> [TASK MATERIAL]:
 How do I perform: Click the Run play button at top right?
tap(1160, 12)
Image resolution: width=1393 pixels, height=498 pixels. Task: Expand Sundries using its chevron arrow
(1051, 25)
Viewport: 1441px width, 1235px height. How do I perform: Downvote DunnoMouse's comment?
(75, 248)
==
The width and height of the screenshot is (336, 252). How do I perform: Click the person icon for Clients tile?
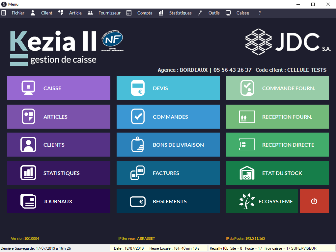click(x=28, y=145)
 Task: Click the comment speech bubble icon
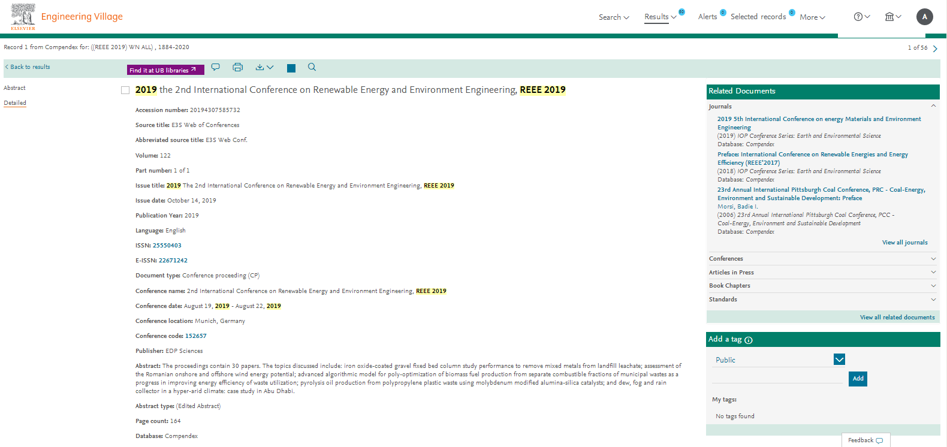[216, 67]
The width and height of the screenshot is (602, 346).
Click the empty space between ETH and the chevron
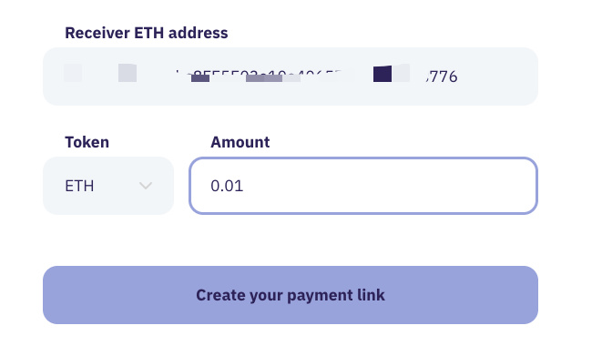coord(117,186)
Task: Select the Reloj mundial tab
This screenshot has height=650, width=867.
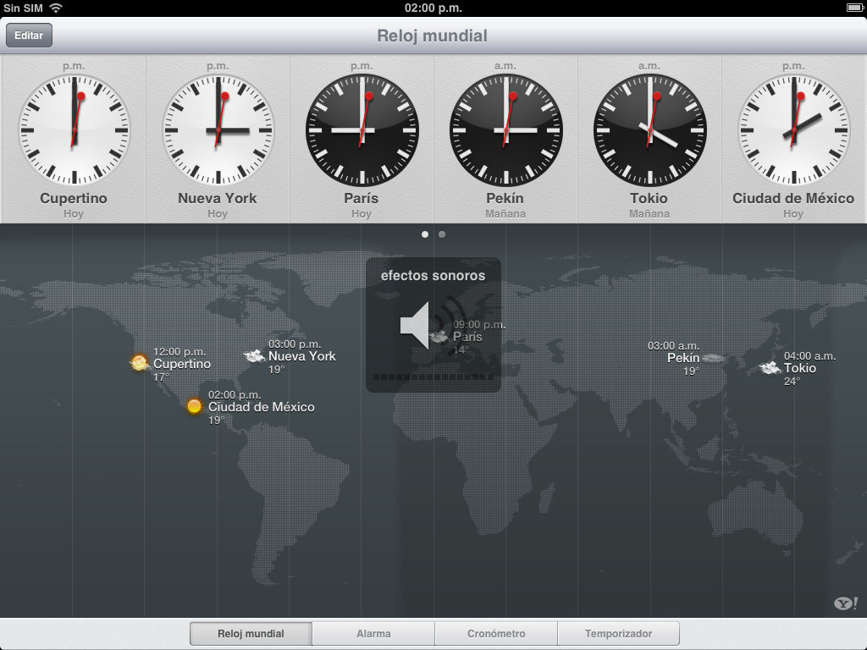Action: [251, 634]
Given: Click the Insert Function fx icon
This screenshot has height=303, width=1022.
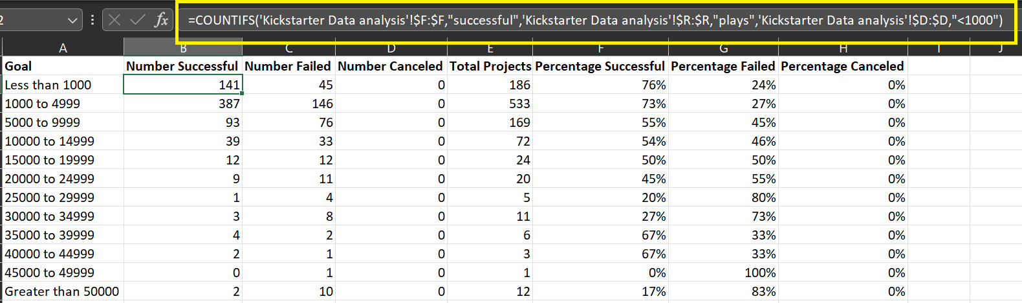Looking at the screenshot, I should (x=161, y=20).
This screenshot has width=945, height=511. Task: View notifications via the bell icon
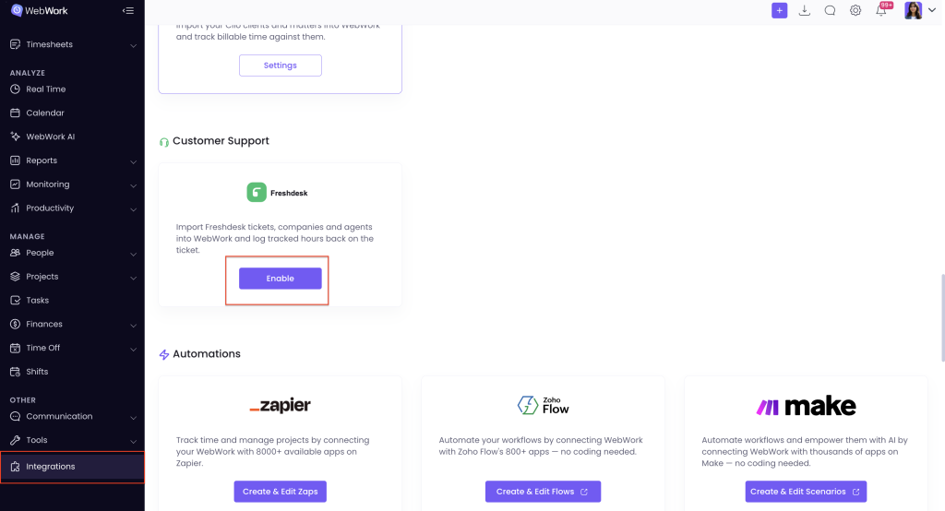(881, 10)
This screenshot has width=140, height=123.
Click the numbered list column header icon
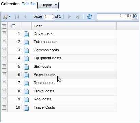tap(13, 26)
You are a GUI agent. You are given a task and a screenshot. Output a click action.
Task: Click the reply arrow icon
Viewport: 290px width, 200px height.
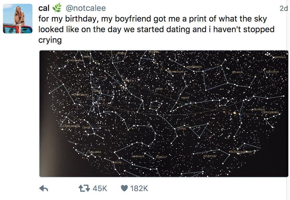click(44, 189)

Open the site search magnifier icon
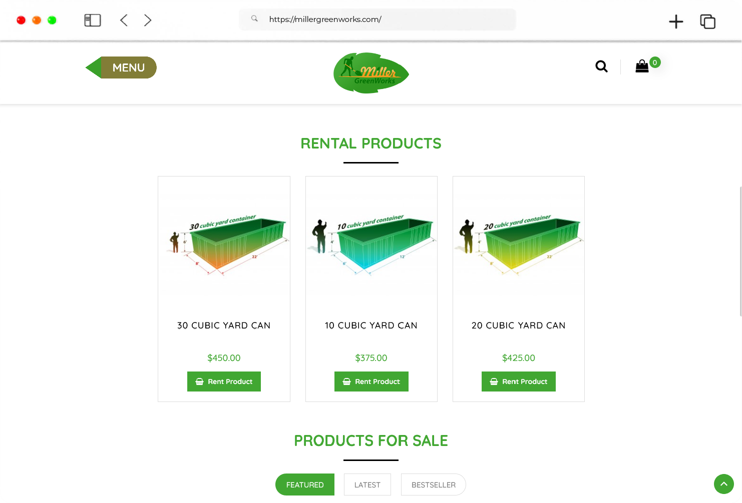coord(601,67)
* * *
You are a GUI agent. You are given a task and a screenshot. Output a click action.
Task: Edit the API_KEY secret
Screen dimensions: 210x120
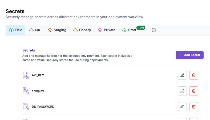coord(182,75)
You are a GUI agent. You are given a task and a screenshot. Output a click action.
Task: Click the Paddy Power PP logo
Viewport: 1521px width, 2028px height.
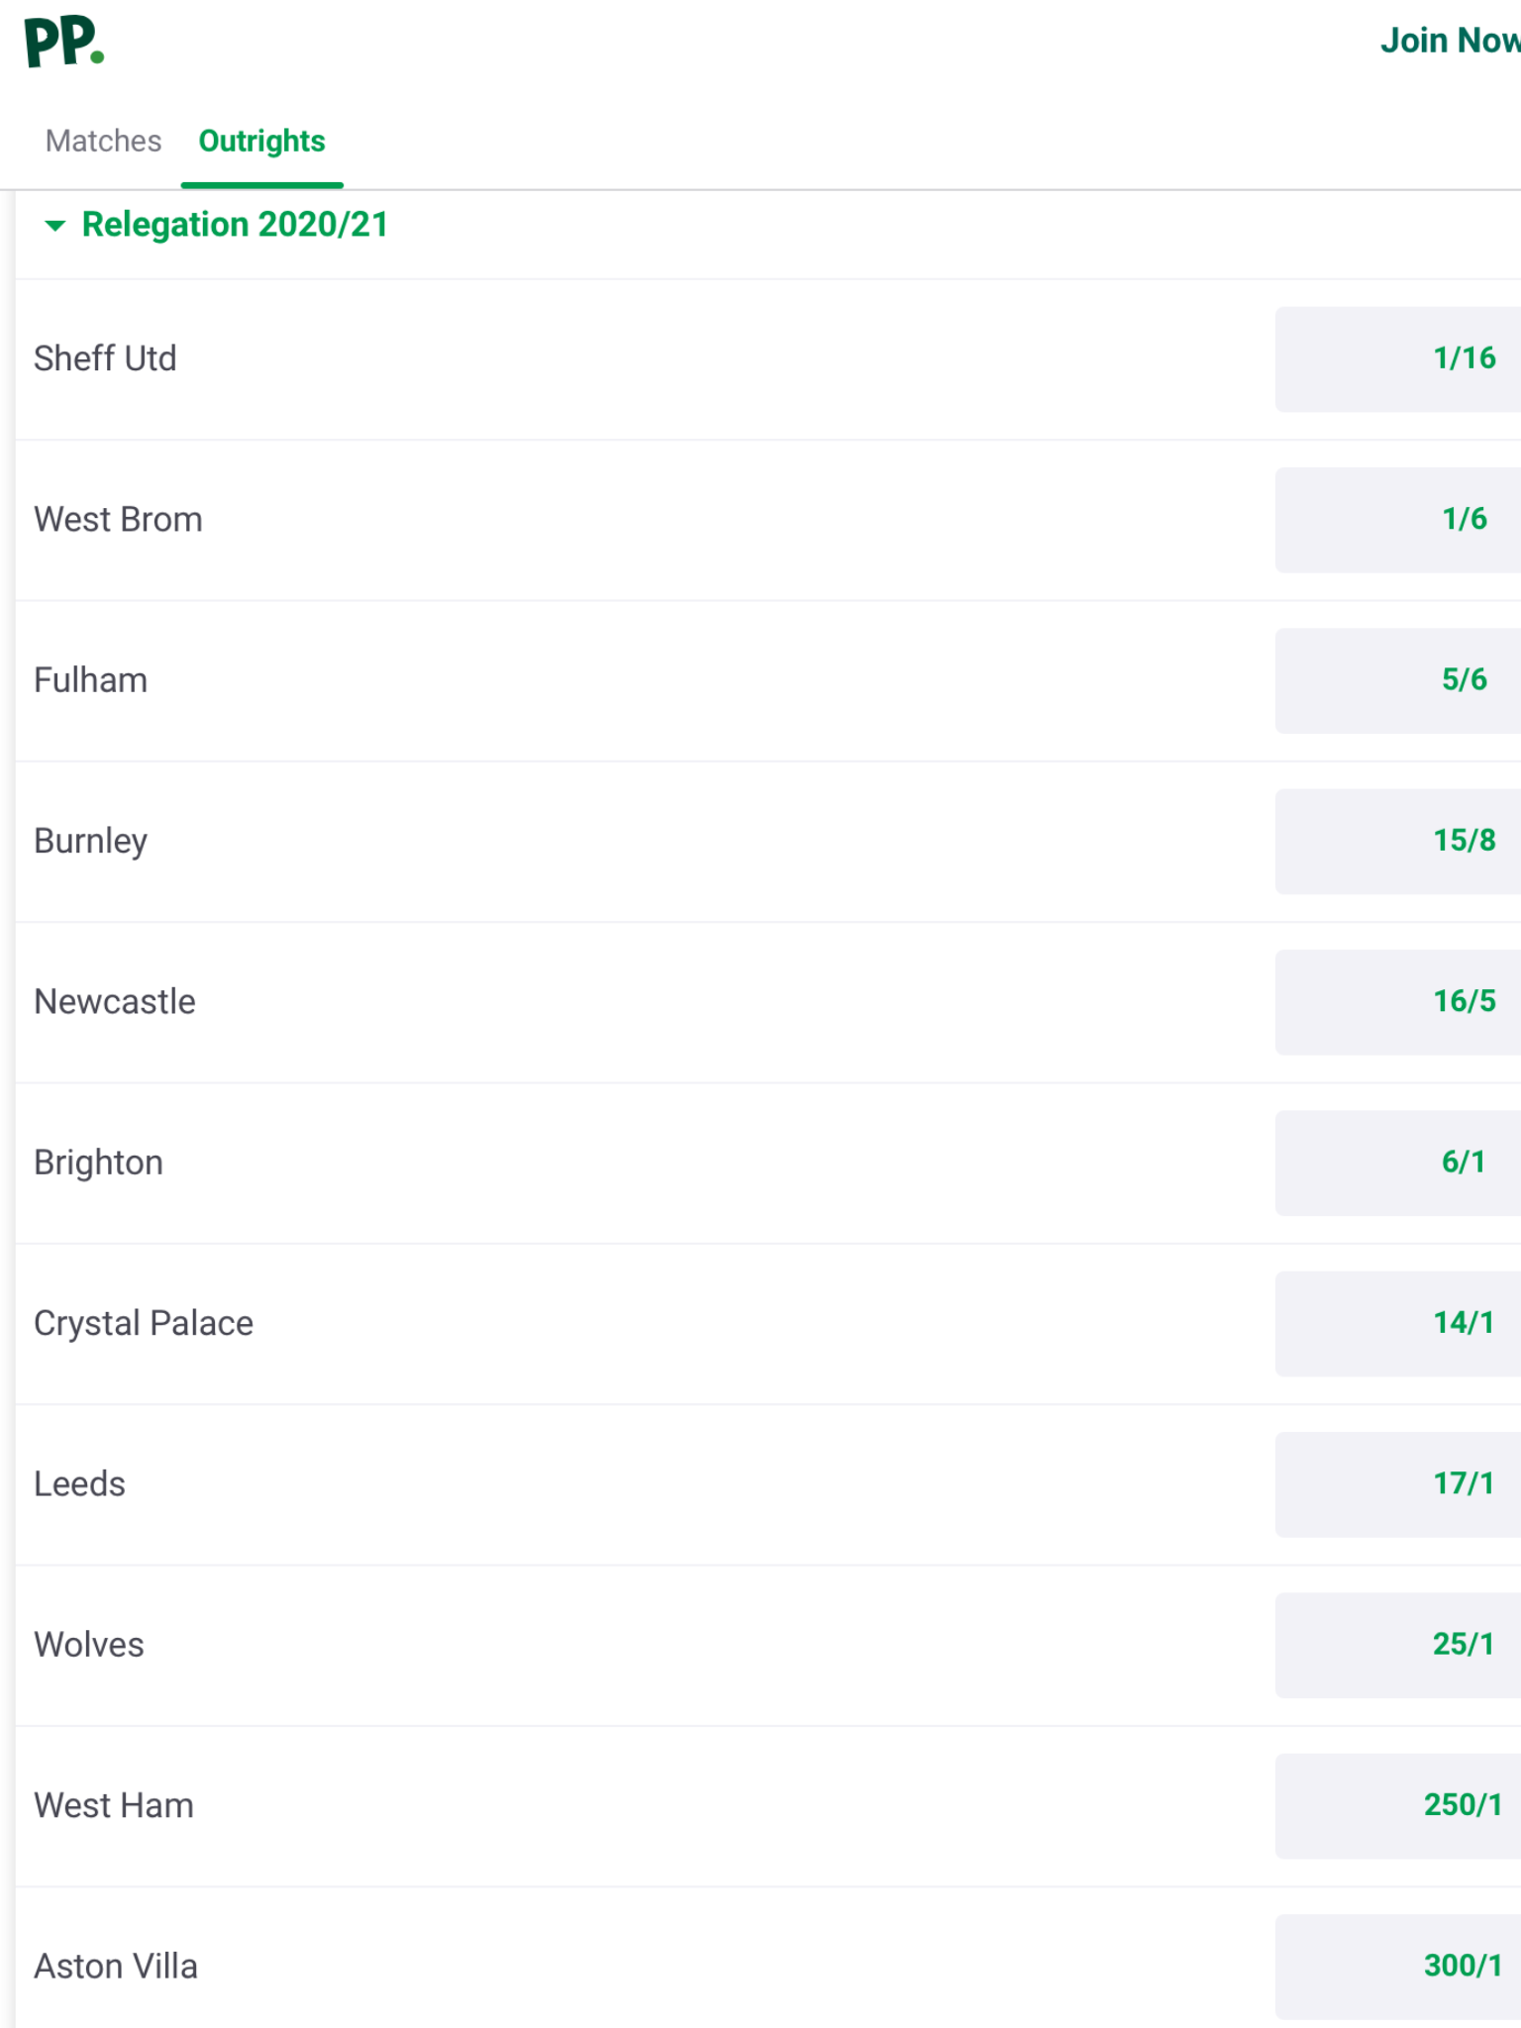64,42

> [WHAT IS BEING ASKED]:
In the records, change every "icon" to "symbol" in the stretch from the line containing "Task: Select the Reloj mundial tab" through the line containing "coord(601,67)", leaving everything else as it is. Return only those lines, with the pictures left out.

> [WRITTEN SOLUTION]:
Task: Select the Reloj mundial tab
This screenshot has height=650, width=867.
Action: [251, 634]
Given: Click the Insert Function fx symbol
This screenshot has height=303, width=1022.
Looking at the screenshot, I should (x=161, y=20).
This screenshot has width=945, height=511. Task: View notifications via the bell symbol
(881, 10)
This screenshot has width=140, height=123.
Click the numbered list column header symbol
tap(13, 26)
You are a GUI agent. You are given a task and a screenshot. Output a click action.
Task: Click the reply arrow symbol
Viewport: 290px width, 200px height.
click(44, 189)

Open the site search magnifier symbol
coord(601,67)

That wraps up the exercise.